Hi Aidan,

----- "Aidan Skinner" <[email protected]> wrote:

> On Fri, Jan 9, 2009 at 2:27 AM, Cliff Jansen (Interop Systems Inc)
> <[email protected]> wrote:
> >> My impression has been that WCF is purely an RPC abstraction. Does
> it
> >> offer traditional messaging semantics as well?
> >
> > Yes.  For example, the Microsoft "StockTrader" sample application
> uses WCF and MSMQ to provide the same functionality as IBM's "Trade"
> sample application using JMS over IBM's Service Integration Bus - i.e.
>  distributed transactions over durable message queues.
> 
> Interesting. Is it possible to do heterogeneous messaging with this?
> Could I have a JMS client on one end and a WCF client on the other
> without jumping through a lot of hoops?

+ + + + +

§ WHAT YOU WILL DO
In the email exchange, which Microsoft sample application uses WCF and MSMQ?

§ PROVIDED DATA
+ + + + +

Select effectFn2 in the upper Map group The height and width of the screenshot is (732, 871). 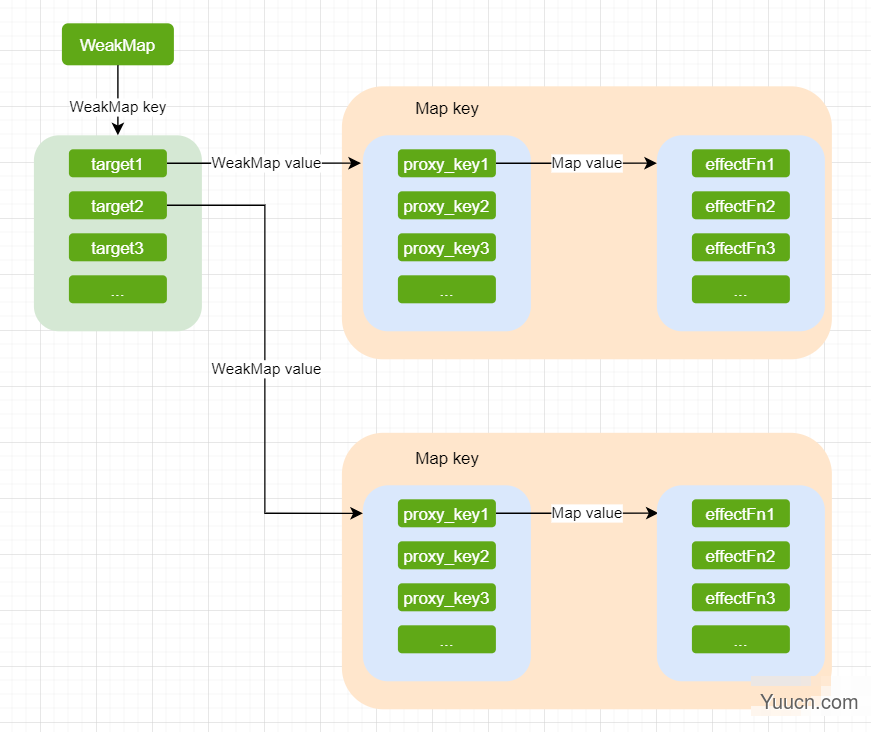(740, 206)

+ + + + +

§ OUTPUT OF THE EXERCISE
The "StockTrader" sample application.